The storm dealt a glancing blow to Houston, center of the U.S. oil industry, but badly damaged small towns and cities to its east.
Shaken survivors emerged to find a panorama of destroyed buildings, debris-strewn streets, downed power lines and toppled trees. Those who defied evacuation orders and rode out the storm said it was a frightening experience.
"I called on Jesus for four hours," Gloria Matthews told the Beaumont Enterprise. "The house was shaking and the wind was roaring."
A key natural gas installation in southern Louisiana known as Henry Hub, through which a third of the nation's natural gas flows and where spot gas prices are determined, was damaged by Rita, Louisiana Gov. Kathleen Blanco said.
"We understand there is a gas leak and...a possible shearing of an oil storage tank," Blanco told CNN.
She gave no other details about the damage or its effects on gas delivery, but said the leak would have to be plugged.
"We're watching the situation very carefully," Blanco said.
Rita and Katrina knocked out nearly all energy production in the offshore oil fields of the Gulf of Mexico and 30 percent of the U.S. refining capacity onshore.
At least three oil refineries were damaged by Rita, oil companies said.
Rita cut power to more than 2 million people in Texas and Louisiana. Utility companies said it could take a month to fully restore electricity in the stricken region.
Risk modeling experts said up to $6 billion in damages had been inflicted by Rita, which came less than a month after Hurricane Katrina struck Mississippi and Louisiana, leaving the historic city of New Orleans in ruins.
"We have been struck with another very strong hurricane and south Louisiana has been dealt a harsh blow, in fact all of Louisiana has been dealt a harsh blow," said Blanco, who toured the damage from Rita on Saturday.
More than a 1,000 people died from Katrina, but there was only one known Rita-relate death--a person killed by a tornado in Belzoni, Miss.
In scenes similar to those that followed Katrina, emergency workers in boats and helicopters went to flooded areas to save people who had not fled Rita and found themselves stranded in waters up to nine feet deep.
In towns such as Abbeville, Pecan Island and Dulac, where French-speaking Cajuns settled and the Cajun culture is still strong, rescue workers battled high winds that continued to push water inland to pluck people from roofs or carry them from their homes.

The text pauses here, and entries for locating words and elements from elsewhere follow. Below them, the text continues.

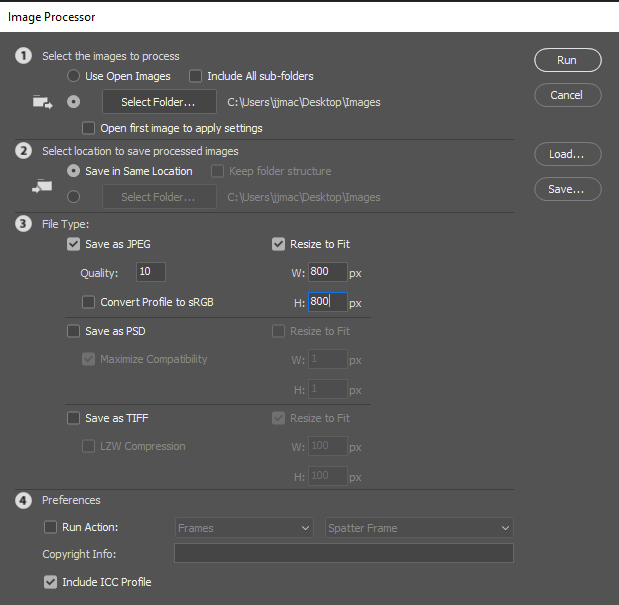Click the source folder icon in section 1
This screenshot has width=619, height=605.
point(42,101)
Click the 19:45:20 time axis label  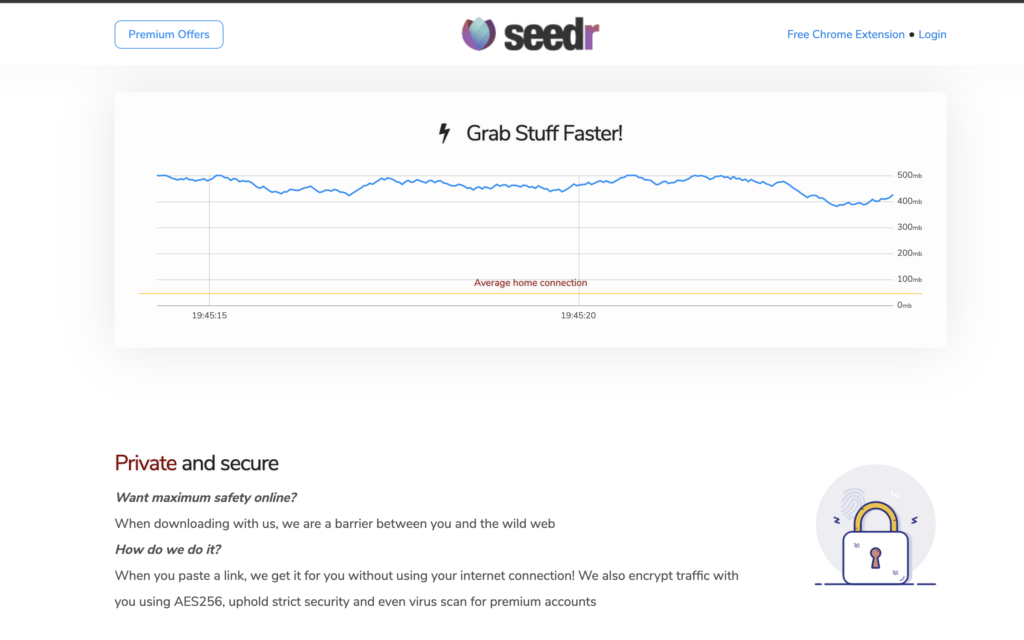pos(578,315)
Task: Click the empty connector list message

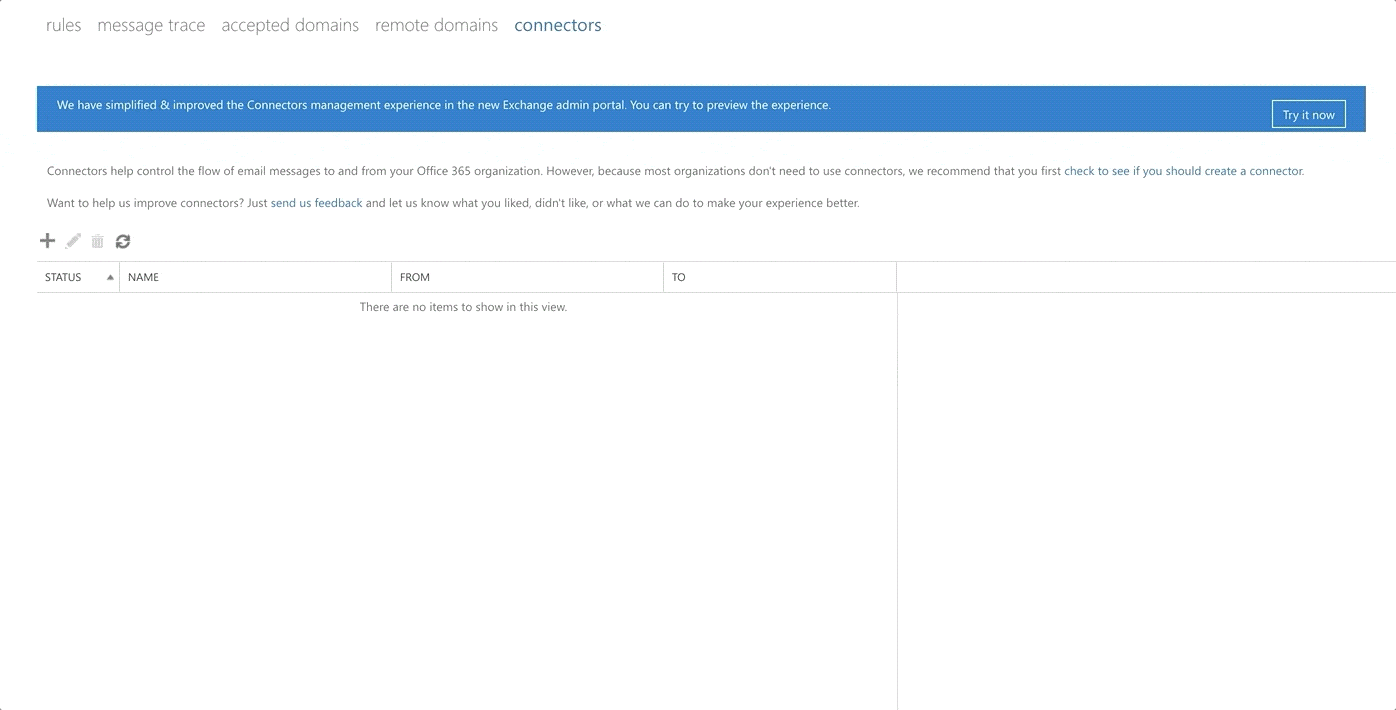Action: [x=463, y=307]
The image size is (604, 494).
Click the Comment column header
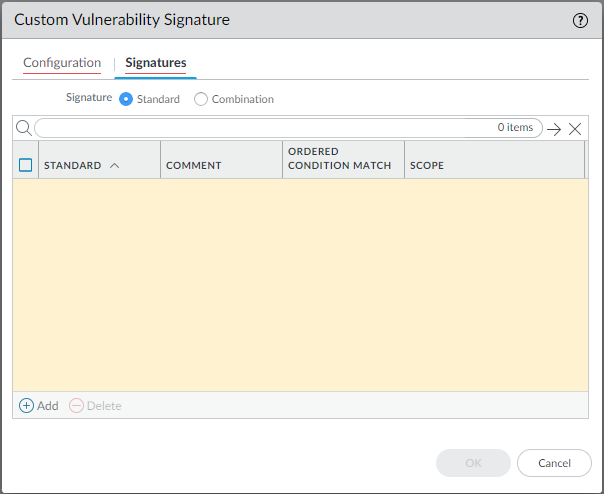coord(194,165)
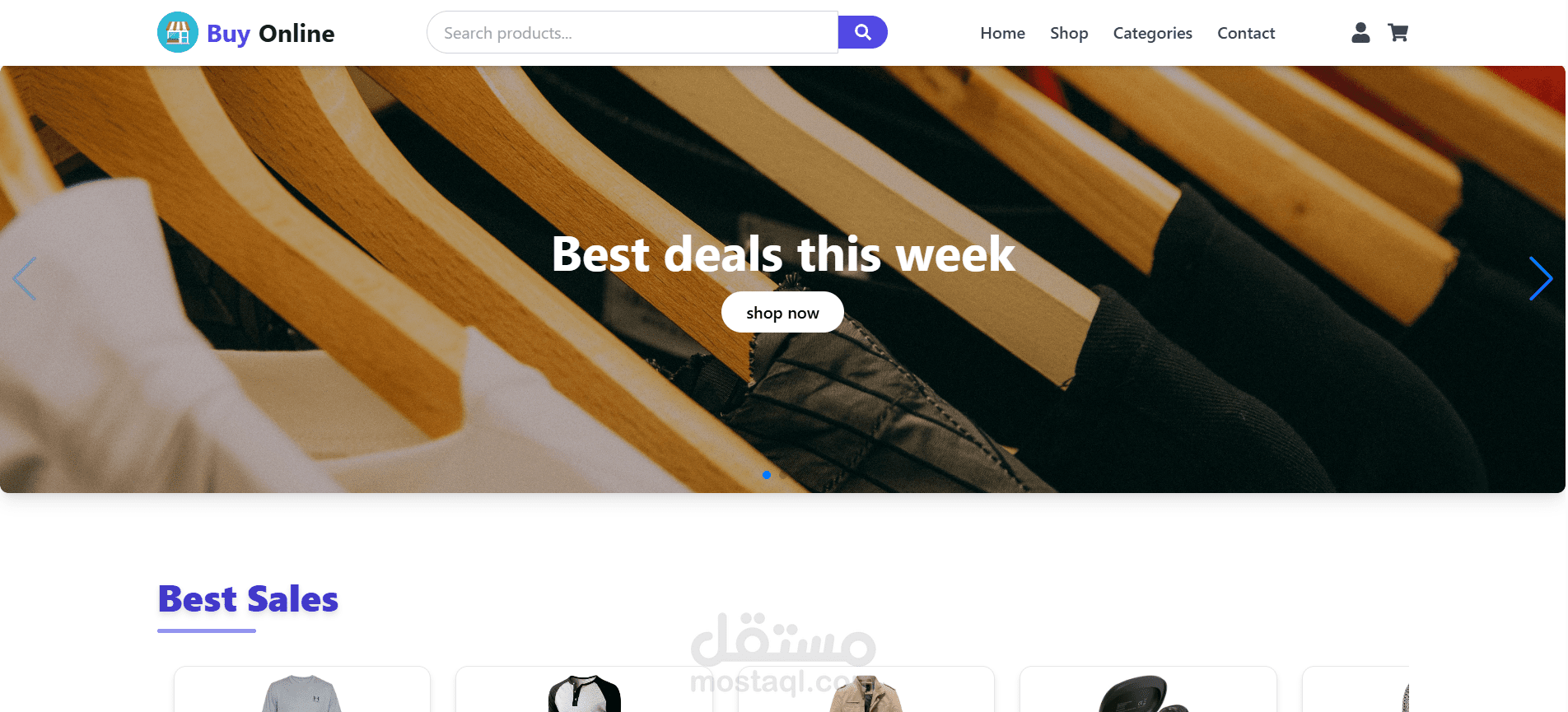This screenshot has height=712, width=1568.
Task: Expand the Categories menu item
Action: 1152,33
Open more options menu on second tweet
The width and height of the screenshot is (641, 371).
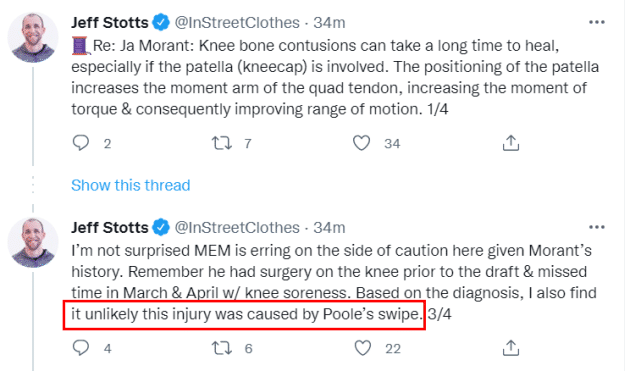pyautogui.click(x=596, y=228)
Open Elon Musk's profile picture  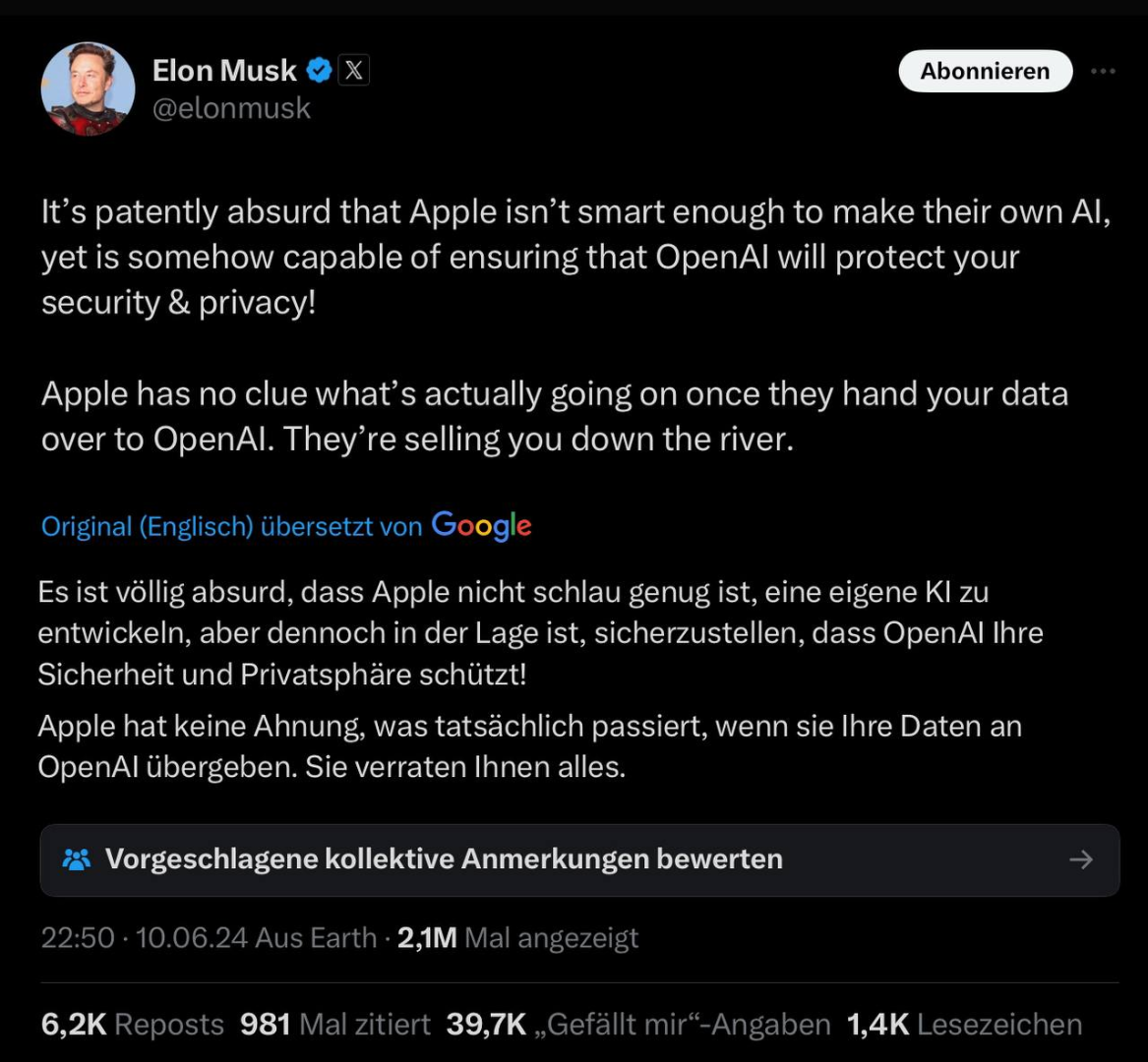point(88,89)
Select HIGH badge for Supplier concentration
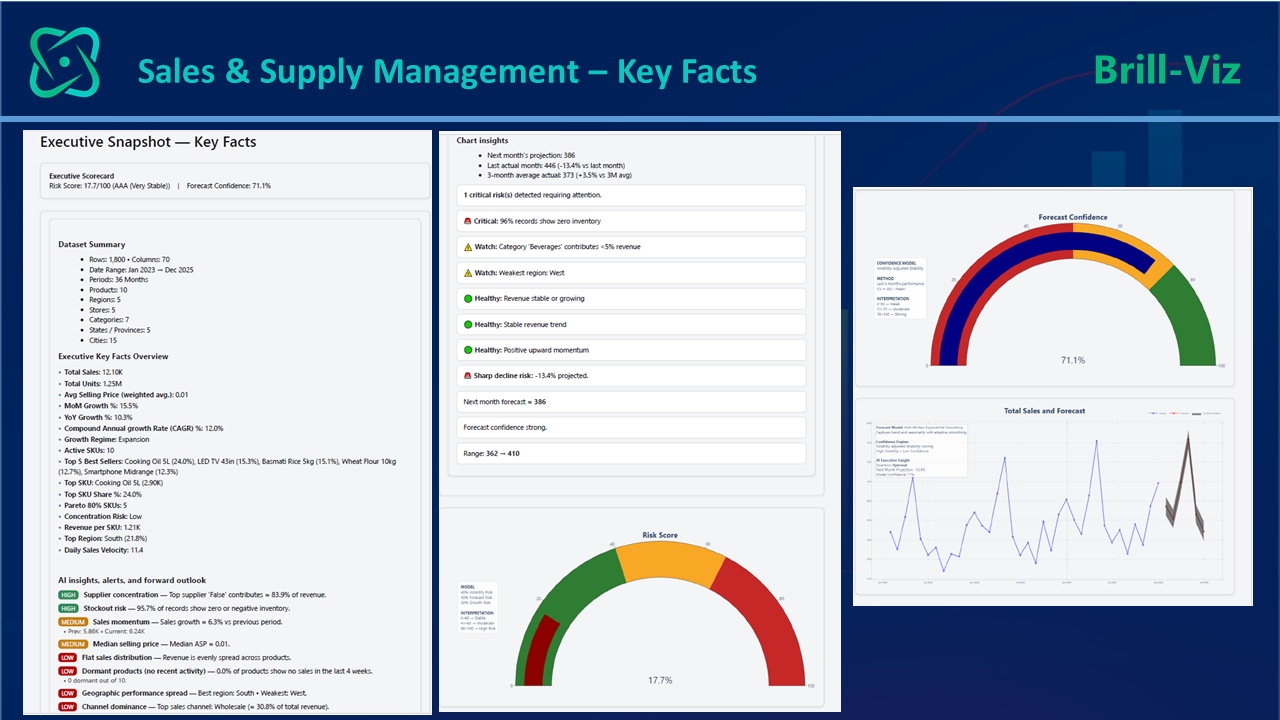The height and width of the screenshot is (720, 1280). coord(68,595)
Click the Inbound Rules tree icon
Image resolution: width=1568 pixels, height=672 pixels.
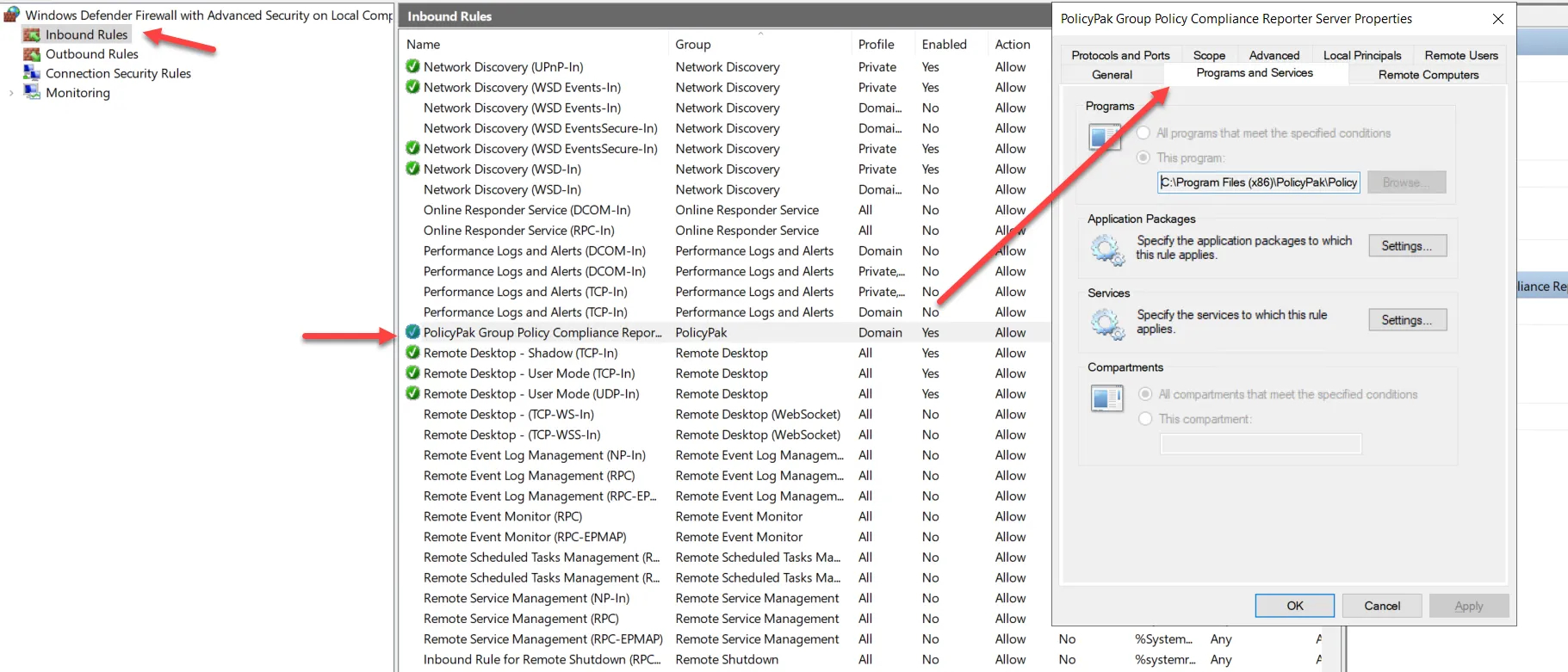[x=32, y=35]
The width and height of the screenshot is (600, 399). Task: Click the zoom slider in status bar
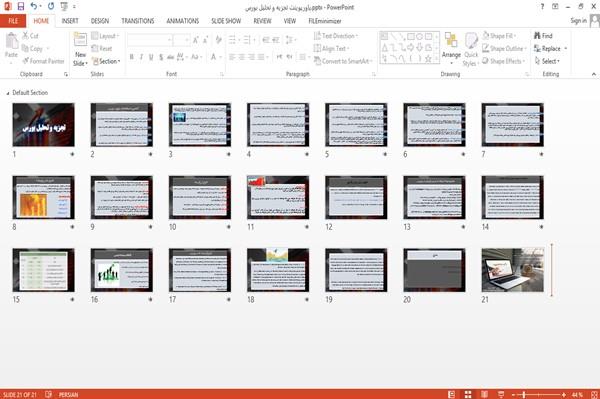tap(538, 394)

"We need to pray to the good lord to switch the wind's direction," said Vermilion Parish Sheriff Mike Couvillan.
Rita's storm surge was so powerful that Couvillan said it reached his own ranch 35 miles inland.
Unlike New Orleans and Katrina, rescue workers arrived quickly after the storm and there was no repeat of the shocking scenes of crime and chaos that besieged the Big Easy.
In Texas, chaos preceded Rita in a different form as nearly 3 million people fled the coast to escape what was once a dangerous Category 5 storm with 175 mile per hour winds.
The mass evacuation caused 100-mile-long traffic jams and depleted gasoline supplies in the Houston area. Cars that overheated or ran out of gas lined the state's highways.
A bus carrying elderly people from a Houston nursing home exploded, killing 23 of those on board.
On Saturday, Texas officials desperate to avoid new traffic jams as evacuees go home, urged people to delay their return. They announced a voluntary plan in which evacuees would come back over the next three days, depending on where they live.
"I can't say in strong enough terms to those who evacuated the coastal region that they should not begin their return for the time being," Gov. Rick Perry said.
He also encouraged oil companies to refuel gas stations to assure an adequate supply of gasoline.
Despite Perry's pleas, evacuees began flooding back to Houston on Saturday, causing backups on some highways.
Gasoline was still in such short supply that the few gas stations open had long lines of cars waiting to fill their tanks.
The center of Rita came ashore 200 miles west of New Orleans, but its storm surge caused new flooding in the city that was just drying out from Katrina.
The U.S. Army Corps of Engineers worked to plug levees fractured by Katrina and now swamped again by Rita, but parts of New Orleans, now largely deserted, were again covered by up to 12 feet of water.
Still, Mayor Ray Nagin said he would move ahead with a plan to repopulate the least-damaged parts of the city by Katrina and Rita by allowing residents of the Algiers section back in as early as Monday.
"We want to bring New Orleans back," he said.
Weather forecasters said on Sunday Rita had diminished to a tropical depression with heavy rains and sustained winds of 20 mph. It was located near Hot Springs, Arkansas and moving northeast at 20 mph.